The task. Reproduce the listing below word for word, keeping every line in its original order and form.
= Beginning of Section =
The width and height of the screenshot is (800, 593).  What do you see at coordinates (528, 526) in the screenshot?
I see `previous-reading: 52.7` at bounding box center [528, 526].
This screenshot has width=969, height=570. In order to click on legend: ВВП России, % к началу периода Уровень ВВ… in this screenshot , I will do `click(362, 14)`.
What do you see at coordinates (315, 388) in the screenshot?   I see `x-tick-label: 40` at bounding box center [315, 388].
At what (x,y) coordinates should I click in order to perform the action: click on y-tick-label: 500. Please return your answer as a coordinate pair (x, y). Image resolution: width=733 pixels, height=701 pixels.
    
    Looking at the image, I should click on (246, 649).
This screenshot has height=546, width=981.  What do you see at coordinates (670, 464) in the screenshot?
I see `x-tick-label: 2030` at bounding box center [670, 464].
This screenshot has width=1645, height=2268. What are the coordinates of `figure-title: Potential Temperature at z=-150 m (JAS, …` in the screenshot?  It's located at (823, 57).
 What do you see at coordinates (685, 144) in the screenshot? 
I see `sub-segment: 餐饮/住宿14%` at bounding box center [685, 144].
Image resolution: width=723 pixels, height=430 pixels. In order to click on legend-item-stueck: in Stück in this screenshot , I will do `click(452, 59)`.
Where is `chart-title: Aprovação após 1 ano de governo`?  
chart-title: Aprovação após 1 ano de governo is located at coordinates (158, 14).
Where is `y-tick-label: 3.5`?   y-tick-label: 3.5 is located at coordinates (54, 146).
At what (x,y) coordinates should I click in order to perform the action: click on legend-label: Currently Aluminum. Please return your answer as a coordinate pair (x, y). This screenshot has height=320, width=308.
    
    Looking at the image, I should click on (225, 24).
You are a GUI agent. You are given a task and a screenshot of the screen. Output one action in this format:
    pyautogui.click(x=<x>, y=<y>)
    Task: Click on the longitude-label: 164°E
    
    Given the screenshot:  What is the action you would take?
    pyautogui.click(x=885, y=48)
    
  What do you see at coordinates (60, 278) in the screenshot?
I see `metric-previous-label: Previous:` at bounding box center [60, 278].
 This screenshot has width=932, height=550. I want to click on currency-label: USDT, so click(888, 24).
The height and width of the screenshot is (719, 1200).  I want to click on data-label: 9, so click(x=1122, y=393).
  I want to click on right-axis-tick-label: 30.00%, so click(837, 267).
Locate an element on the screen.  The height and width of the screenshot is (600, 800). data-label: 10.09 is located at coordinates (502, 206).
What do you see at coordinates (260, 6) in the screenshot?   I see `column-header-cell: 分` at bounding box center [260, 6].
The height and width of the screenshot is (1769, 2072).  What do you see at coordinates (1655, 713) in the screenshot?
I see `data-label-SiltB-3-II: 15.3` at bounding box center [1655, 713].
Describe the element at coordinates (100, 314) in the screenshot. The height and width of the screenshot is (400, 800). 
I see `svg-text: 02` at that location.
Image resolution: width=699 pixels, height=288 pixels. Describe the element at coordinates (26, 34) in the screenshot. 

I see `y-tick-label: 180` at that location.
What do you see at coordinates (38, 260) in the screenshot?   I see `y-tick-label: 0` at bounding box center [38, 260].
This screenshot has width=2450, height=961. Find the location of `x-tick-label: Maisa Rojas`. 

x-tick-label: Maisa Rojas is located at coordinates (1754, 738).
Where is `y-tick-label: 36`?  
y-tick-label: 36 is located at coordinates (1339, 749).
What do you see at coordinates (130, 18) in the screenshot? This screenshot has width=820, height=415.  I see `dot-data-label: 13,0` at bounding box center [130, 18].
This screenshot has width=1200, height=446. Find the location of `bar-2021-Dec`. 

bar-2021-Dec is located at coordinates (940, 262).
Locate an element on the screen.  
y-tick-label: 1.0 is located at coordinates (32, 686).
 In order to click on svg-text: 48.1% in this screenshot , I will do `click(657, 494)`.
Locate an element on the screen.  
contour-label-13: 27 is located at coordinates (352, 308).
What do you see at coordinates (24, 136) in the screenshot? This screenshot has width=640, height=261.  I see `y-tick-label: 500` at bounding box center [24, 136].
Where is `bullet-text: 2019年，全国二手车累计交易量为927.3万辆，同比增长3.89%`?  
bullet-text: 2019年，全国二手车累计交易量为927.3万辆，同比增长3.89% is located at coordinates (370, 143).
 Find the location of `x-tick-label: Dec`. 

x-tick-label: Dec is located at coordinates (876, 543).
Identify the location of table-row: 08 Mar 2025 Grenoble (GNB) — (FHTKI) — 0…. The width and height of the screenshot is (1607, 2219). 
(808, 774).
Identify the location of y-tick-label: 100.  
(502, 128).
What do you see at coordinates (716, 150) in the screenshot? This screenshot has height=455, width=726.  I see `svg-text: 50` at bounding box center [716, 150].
= End of Section =
Solution to the exercise.
The width and height of the screenshot is (800, 593).  What do you see at coordinates (528, 526) in the screenshot?
I see `previous-reading: 52.7` at bounding box center [528, 526].
This screenshot has width=969, height=570. In order to click on legend: ВВП России, % к началу периода Уровень ВВ… in this screenshot , I will do `click(362, 14)`.
What do you see at coordinates (315, 388) in the screenshot?   I see `x-tick-label: 40` at bounding box center [315, 388].
At what (x,y) coordinates should I click in order to perform the action: click on y-tick-label: 500. Please return your answer as a coordinate pair (x, y). Image resolution: width=733 pixels, height=701 pixels.
    
    Looking at the image, I should click on (246, 649).
This screenshot has height=546, width=981.  What do you see at coordinates (670, 464) in the screenshot?
I see `x-tick-label: 2030` at bounding box center [670, 464].
This screenshot has width=1645, height=2268. What are the coordinates of `figure-title: Potential Temperature at z=-150 m (JAS, …` in the screenshot?  It's located at (823, 57).
 What do you see at coordinates (685, 144) in the screenshot? 
I see `sub-segment: 餐饮/住宿14%` at bounding box center [685, 144].
Image resolution: width=723 pixels, height=430 pixels. In order to click on legend-item-stueck: in Stück in this screenshot , I will do `click(452, 59)`.
Where is `chart-title: Aprovação após 1 ano de governo`?  
chart-title: Aprovação após 1 ano de governo is located at coordinates (158, 14).
Where is `y-tick-label: 3.5`?   y-tick-label: 3.5 is located at coordinates (54, 146).
At what (x,y) coordinates should I click in order to perform the action: click on legend-label: Currently Aluminum. Please return your answer as a coordinate pair (x, y). This screenshot has height=320, width=308.
    
    Looking at the image, I should click on (225, 24).
You are a GUI agent. You are given a task and a screenshot of the screen. Output one action in this format:
    pyautogui.click(x=<x>, y=<y>)
    Task: Click on the longitude-label: 164°E
    
    Given the screenshot:  What is the action you would take?
    pyautogui.click(x=885, y=48)
    
  What do you see at coordinates (60, 278) in the screenshot?
I see `metric-previous-label: Previous:` at bounding box center [60, 278].
 This screenshot has width=932, height=550. I want to click on currency-label: USDT, so click(888, 24).
The height and width of the screenshot is (719, 1200).  I want to click on data-label: 9, so click(x=1122, y=393).
  I want to click on right-axis-tick-label: 30.00%, so click(837, 267).
Locate an element on the screen.  The height and width of the screenshot is (600, 800). data-label: 10.09 is located at coordinates (502, 206).
What do you see at coordinates (260, 6) in the screenshot?   I see `column-header-cell: 分` at bounding box center [260, 6].
The height and width of the screenshot is (1769, 2072).  What do you see at coordinates (1655, 713) in the screenshot?
I see `data-label-SiltB-3-II: 15.3` at bounding box center [1655, 713].
Describe the element at coordinates (100, 314) in the screenshot. The height and width of the screenshot is (400, 800). 
I see `svg-text: 02` at that location.
Image resolution: width=699 pixels, height=288 pixels. Describe the element at coordinates (26, 34) in the screenshot. 

I see `y-tick-label: 180` at that location.
What do you see at coordinates (38, 260) in the screenshot?   I see `y-tick-label: 0` at bounding box center [38, 260].
This screenshot has width=2450, height=961. Find the location of `x-tick-label: Maisa Rojas`. 

x-tick-label: Maisa Rojas is located at coordinates (1754, 738).
Where is `y-tick-label: 36`?  
y-tick-label: 36 is located at coordinates (1339, 749).
What do you see at coordinates (130, 18) in the screenshot? This screenshot has width=820, height=415.  I see `dot-data-label: 13,0` at bounding box center [130, 18].
This screenshot has width=1200, height=446. Find the location of `bar-2021-Dec`. 

bar-2021-Dec is located at coordinates (940, 262).
Locate an element on the screen.  
y-tick-label: 1.0 is located at coordinates (32, 686).
 In order to click on svg-text: 48.1% in this screenshot , I will do `click(657, 494)`.
Locate an element on the screen.  
contour-label-13: 27 is located at coordinates (352, 308).
What do you see at coordinates (24, 136) in the screenshot? This screenshot has width=640, height=261.  I see `y-tick-label: 500` at bounding box center [24, 136].
Where is `bullet-text: 2019年，全国二手车累计交易量为927.3万辆，同比增长3.89%`?  
bullet-text: 2019年，全国二手车累计交易量为927.3万辆，同比增长3.89% is located at coordinates (370, 143).
 Find the location of `x-tick-label: Dec`. 

x-tick-label: Dec is located at coordinates (876, 543).
Identify the location of table-row: 08 Mar 2025 Grenoble (GNB) — (FHTKI) — 0…. The width and height of the screenshot is (1607, 2219). 
(808, 774).
Identify the location of y-tick-label: 100.  
(502, 128).
What do you see at coordinates (716, 150) in the screenshot? This screenshot has height=455, width=726.  I see `svg-text: 50` at bounding box center [716, 150].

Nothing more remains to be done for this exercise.